[Raw records]
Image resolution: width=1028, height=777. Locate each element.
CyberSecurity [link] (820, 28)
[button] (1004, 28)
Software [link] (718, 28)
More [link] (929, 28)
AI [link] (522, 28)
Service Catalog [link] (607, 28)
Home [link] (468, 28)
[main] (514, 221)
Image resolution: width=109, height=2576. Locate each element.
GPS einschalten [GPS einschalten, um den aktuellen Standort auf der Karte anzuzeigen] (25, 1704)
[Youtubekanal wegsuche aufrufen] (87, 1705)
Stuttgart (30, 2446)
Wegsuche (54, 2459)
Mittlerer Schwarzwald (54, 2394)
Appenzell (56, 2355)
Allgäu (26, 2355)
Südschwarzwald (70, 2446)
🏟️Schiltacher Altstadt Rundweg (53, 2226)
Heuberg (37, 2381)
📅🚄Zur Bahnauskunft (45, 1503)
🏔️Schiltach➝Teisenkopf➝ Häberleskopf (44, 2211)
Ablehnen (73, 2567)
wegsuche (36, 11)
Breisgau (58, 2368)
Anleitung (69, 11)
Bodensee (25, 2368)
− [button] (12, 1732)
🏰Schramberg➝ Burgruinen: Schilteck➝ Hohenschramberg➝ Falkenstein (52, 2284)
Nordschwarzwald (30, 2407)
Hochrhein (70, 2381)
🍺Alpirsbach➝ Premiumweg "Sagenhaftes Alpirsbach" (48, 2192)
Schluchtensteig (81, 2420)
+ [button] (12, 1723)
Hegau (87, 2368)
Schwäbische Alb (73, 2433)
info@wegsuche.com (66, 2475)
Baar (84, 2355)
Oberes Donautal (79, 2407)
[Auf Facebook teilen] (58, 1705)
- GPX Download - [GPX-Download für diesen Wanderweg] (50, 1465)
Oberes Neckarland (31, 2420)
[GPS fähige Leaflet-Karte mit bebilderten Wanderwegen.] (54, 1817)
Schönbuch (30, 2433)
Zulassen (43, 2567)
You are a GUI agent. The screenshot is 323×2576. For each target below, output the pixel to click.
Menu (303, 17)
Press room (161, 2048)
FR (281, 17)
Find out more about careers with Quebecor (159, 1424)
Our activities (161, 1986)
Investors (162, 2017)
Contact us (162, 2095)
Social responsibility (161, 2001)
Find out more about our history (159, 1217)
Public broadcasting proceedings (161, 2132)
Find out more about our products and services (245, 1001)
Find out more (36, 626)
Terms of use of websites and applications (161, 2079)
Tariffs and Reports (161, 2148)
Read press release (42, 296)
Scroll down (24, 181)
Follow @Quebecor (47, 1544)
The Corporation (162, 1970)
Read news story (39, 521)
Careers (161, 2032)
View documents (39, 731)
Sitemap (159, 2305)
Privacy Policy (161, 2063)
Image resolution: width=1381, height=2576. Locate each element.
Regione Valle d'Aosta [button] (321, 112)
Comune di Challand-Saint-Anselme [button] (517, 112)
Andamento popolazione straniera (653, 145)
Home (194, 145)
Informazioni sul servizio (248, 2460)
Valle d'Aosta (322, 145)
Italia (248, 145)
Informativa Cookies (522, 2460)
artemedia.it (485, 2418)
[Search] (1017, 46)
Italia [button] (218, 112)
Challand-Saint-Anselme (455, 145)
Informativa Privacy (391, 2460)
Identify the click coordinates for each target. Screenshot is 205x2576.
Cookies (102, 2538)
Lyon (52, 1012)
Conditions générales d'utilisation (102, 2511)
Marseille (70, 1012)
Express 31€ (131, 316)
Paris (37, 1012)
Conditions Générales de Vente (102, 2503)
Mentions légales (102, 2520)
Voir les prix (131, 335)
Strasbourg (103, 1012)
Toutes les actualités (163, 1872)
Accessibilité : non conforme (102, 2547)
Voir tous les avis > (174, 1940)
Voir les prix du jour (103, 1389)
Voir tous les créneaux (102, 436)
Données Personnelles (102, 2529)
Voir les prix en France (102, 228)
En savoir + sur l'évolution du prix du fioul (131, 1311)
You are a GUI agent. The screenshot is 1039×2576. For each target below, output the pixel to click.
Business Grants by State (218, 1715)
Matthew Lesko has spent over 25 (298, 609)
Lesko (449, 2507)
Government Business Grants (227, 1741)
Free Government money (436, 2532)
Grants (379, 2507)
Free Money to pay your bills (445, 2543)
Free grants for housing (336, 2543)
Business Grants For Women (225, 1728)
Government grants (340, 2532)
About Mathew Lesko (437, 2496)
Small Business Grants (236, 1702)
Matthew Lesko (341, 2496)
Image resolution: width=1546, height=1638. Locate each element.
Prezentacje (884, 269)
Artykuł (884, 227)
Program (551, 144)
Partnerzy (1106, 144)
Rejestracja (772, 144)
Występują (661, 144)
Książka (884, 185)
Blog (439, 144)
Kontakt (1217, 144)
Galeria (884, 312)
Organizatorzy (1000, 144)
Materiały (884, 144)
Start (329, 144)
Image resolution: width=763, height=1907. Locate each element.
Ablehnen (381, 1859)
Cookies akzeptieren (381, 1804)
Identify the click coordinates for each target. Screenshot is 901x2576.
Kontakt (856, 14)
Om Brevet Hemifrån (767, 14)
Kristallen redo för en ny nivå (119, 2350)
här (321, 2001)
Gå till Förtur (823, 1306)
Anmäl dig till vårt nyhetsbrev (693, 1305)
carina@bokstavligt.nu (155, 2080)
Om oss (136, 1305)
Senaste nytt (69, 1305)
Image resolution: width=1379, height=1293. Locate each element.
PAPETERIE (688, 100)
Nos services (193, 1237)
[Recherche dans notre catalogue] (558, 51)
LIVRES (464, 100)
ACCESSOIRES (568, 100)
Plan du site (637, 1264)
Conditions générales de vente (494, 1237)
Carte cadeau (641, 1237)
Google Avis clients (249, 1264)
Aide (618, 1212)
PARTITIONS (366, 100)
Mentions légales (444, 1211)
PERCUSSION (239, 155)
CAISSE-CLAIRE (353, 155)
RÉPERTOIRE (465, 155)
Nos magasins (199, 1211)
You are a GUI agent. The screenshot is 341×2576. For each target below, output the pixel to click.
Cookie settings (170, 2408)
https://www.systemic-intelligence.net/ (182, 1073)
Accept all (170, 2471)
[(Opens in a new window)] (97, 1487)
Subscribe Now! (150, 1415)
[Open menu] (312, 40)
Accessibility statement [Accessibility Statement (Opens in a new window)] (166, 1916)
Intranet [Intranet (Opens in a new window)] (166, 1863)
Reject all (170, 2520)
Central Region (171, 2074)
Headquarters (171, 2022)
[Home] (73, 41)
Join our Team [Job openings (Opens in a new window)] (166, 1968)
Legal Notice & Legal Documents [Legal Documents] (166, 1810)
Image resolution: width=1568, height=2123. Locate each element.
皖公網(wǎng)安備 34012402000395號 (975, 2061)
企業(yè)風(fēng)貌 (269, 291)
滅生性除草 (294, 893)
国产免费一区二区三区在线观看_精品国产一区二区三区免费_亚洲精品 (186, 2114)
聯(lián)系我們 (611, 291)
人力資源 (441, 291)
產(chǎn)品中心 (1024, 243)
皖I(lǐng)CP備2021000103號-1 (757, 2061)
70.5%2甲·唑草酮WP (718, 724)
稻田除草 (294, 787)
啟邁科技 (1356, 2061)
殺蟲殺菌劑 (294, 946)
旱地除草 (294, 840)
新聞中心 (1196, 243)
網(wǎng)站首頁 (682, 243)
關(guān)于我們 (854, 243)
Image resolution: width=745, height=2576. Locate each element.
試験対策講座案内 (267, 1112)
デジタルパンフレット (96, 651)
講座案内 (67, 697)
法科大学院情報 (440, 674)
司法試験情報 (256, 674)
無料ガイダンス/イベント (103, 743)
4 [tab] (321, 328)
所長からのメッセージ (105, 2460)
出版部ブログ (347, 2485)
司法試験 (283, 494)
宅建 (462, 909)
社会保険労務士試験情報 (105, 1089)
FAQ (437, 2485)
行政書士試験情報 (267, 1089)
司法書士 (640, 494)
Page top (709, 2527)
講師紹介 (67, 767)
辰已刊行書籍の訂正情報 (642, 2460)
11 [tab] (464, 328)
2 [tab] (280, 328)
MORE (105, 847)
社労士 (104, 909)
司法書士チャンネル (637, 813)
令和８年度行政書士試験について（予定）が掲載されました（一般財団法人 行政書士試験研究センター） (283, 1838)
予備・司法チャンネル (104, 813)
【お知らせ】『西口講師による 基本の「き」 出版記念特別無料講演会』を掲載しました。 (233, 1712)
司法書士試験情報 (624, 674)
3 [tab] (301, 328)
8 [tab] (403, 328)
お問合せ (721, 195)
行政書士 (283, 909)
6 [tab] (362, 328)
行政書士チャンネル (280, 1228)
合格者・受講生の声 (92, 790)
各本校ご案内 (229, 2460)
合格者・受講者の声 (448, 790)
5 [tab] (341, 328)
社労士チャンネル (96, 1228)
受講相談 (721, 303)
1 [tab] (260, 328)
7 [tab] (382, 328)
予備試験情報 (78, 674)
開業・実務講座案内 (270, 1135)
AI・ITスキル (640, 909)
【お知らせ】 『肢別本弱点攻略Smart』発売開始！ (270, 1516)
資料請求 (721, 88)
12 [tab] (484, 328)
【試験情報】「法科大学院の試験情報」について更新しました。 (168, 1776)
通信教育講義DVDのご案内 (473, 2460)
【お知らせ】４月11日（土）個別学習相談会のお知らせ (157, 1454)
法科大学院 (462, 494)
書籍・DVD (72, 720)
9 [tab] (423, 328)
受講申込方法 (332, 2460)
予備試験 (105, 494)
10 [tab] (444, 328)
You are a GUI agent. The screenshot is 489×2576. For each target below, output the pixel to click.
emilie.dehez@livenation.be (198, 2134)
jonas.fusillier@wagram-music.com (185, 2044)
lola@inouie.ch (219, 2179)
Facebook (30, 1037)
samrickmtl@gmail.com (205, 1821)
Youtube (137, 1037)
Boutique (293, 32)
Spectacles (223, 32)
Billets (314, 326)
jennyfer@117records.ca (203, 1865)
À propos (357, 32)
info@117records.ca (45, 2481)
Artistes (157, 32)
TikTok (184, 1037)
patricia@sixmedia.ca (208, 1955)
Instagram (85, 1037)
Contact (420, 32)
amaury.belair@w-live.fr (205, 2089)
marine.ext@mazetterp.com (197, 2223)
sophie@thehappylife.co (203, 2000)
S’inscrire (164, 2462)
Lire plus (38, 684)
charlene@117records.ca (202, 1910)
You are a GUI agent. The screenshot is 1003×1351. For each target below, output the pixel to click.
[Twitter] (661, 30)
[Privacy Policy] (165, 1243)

**Requirement:**
Begin at the line that has "Kristallen redo för en ny nivå (119, 2350)" and stop after the line that has "[Home] (73, 41)". Rewrite every line of the data in that span, keeping lines without coordinates unchanged, and shift each coordinate value by adding -77.

**Answer to the problem:**
Kristallen redo för en ny nivå (42, 2273)
här (244, 1924)
Gå till Förtur (746, 1229)
Anmäl dig till vårt nyhetsbrev (616, 1228)
carina@bokstavligt.nu (78, 2003)
Om oss (59, 1228)
Senaste nytt (-8, 1228)
Image resolution: width=1379, height=1293. Locate each element.
PAPETERIE (611, 23)
Nos services (116, 1160)
[Recherche dans notre catalogue] (481, -26)
LIVRES (387, 23)
ACCESSOIRES (491, 23)
Plan du site (560, 1187)
Conditions générales de vente (417, 1160)
Carte cadeau (564, 1160)
Google Avis clients (172, 1187)
Aide (541, 1135)
PARTITIONS (289, 23)
Mentions légales (367, 1134)
PERCUSSION (162, 78)
CAISSE-CLAIRE (276, 78)
RÉPERTOIRE (388, 78)
Nos magasins (122, 1134)
You are a GUI agent. The screenshot is 341×2576. For each target below, output the pixel to click.
Cookie settings (93, 2331)
https://www.systemic-intelligence.net/ (105, 996)
Accept all (93, 2394)
[(Opens in a new window)] (20, 1410)
Subscribe Now! (73, 1338)
[Open menu] (235, -37)
Accessibility statement [Accessibility Statement (Opens in a new window)] (89, 1839)
Intranet [Intranet (Opens in a new window)] (89, 1786)
Reject all (93, 2443)
Central Region (94, 1997)
Headquarters (94, 1945)
[Home] (-4, -36)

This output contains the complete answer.